Add ash_scylla to your dependencies in mix.exs:

def deps do
  [
    {:ash_scylla, "~> 0.7.0"}
  ]
end

Minimal Setup

1. Configure a Repo:

# lib/my_app/repo.ex
defmodule MyApp.Repo do
  use AshScylla.Repo,
    otp_app: :my_app
end

2. Configure the Repo in config/config.exs:

config :my_app, MyApp.Repo,
  nodes: ["127.0.0.1:9042"],
  keyspace: "my_app_dev",
  pool_size: 10

3. Add the Repo to your supervision tree:

# lib/my_app/application.ex
children = [
  MyApp.Repo,
  # ...
]

4. Generate a Resource Template:

# Simple resource
mix ash_scylla.new_template User name:string, email:string

# Resource with domain (auto-prefixes module name)
mix ash_scylla.new_template User name:string --domain MyApp.Domain

# Resource with fully-qualified module name
mix ash_scylla.new_template User name:string --resource MyApp.Domain.User

This creates lib/my_app/resources/user.ex with a starter template. Or define it manually:

# lib/my_app/resources/user.ex
defmodule MyApp.User do
  use Ash.Resource,
    data_layer: AshScylla.DataLayer,
    repo: MyApp.Repo

  attributes do
    uuid_primary_key :id
    attribute :name, :string
    attribute :email, :string
  end

  actions do
    defaults [:create, :read, :update, :destroy]
  end
end

5. Create a Domain:

# lib/my_app/domain.ex
defmodule MyApp.Domain do
  use Ash.Domain

  resources do
    resource MyApp.User
  end
end

6. Create Keyspace and Tables:

# Create keyspace (using the mix task)
mix ash_scylla.setup

# Or programmatically
MyApp.Repo.create_keyspace()

# Run migrations (includes schema files from priv/migrations)
mix ash_scylla.migrate

# Or run only schema files
mix ash_scylla.migrate --schemas-only

# Or run resource migrations only (skip schema files)
mix ash_scylla.migrate --resource MyApp.User

6a. Generate Schema Migrations from Ash DSL:

# Auto-generate schema file from all AshScylla resources
mix ash_scylla.gen --dev

# Generate with a specific schema module name
mix ash_scylla.gen AddUserTable

# Generate for a specific resource only
mix ash_scylla.gen --resource MyApp.User

This scans your project for Ash resources using AshScylla.DataLayer and produces a priv/migrations/<timestamp>_schema.ex file containing CREATE TABLE and CREATE INDEX CQL statements derived from each resource's attributes and secondary indexes.
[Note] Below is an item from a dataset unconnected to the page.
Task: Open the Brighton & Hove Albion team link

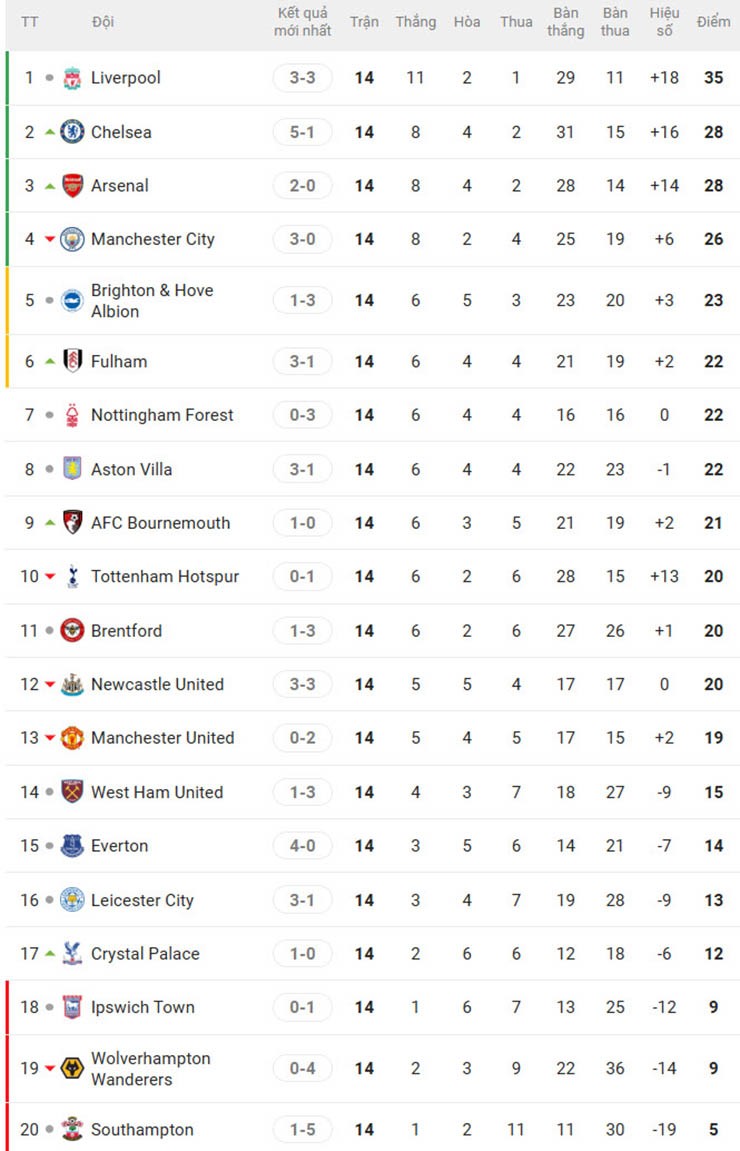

Schema migration files in priv/migrations use AshScylla.Schema and implement change/0 to return a list of CQL statements. They are executed before resource-driven migrations when running mix ash_scylla.migrate.

7. Start Using It:

# Create
{:ok, user} = Ash.create(MyApp.User, %{name: "John", email: "john@example.com"})

# Read
users = MyApp.User
  |> Ash.Query.filter(email == "john@example.com")
  |> Ash.read!()

# Update
{:ok, updated} = user
  |> Ash.Changeset.for_update(:update, %{name: "John Doe"})
  |> Ash.update()

# Delete
:ok = Ash.destroy(user)

Or using the domain directly:

# Create via domain
{:ok, user} = MyApp.Domain.create_user(%{name: "John", email: "john@example.com"})

# Read via domain
users = MyApp.Domain.read_users!()

Features

Core Ash Features ✅

FeatureStatusDescription
CreateInsert records with TTL support
ReadQuery with filtering and sorting
UpdateUpdate existing records
DestroyDelete records
FilterPowerful filter syntax with CQL WHERE conversion
Sort⚠️ORDER BY on clustering columns only (within a partition)
Keyset paginationToken-based pagination via paging_state (preferred over OFFSET)
LimitLIMIT is natively supported
Offset⚠️Not natively supported in ScyllaDB; results silently truncated. Use keyset pagination instead.
SelectSelect specific fields
MultitenancyKeyspace-based multitenancy
Bulk CreateBatch INSERT operations

ScyllaDB-Specific Features 🚀

TTL (Time To Live)

Automatically expire data after a specified time:

defmodule MyApp.Session do
  use Ash.Resource,
    data_layer: AshScylla.DataLayer

  ash_scylla do
    ttl 3600  # Expire after 1 hour
  end
end

Consistency Levels

Configure read/write consistency per resource:

ash_scylla do
  consistency :quorum  # :any, :one, :two, :three, :quorum, :all, :local_quorum
end

Secondary Indexes

Query non-primary key columns efficiently:

ash_scylla do
  secondary_index :email          # Single column
  secondary_index [:name, :age]   # Composite index
end

Materialized Views

Create alternative query patterns with automatic view maintenance:

ash_scylla do
  materialized_view :users_by_email,
    primary_key: [:email, :id],
    include_columns: [:name, :age]
end

Batch Operations

Reduce network round-trips with BATCH statements:

# Bulk create (uses BATCH internally)
{:ok, users} = user_data_list
  |> Ash.bulk_create(MyApp.User, :create)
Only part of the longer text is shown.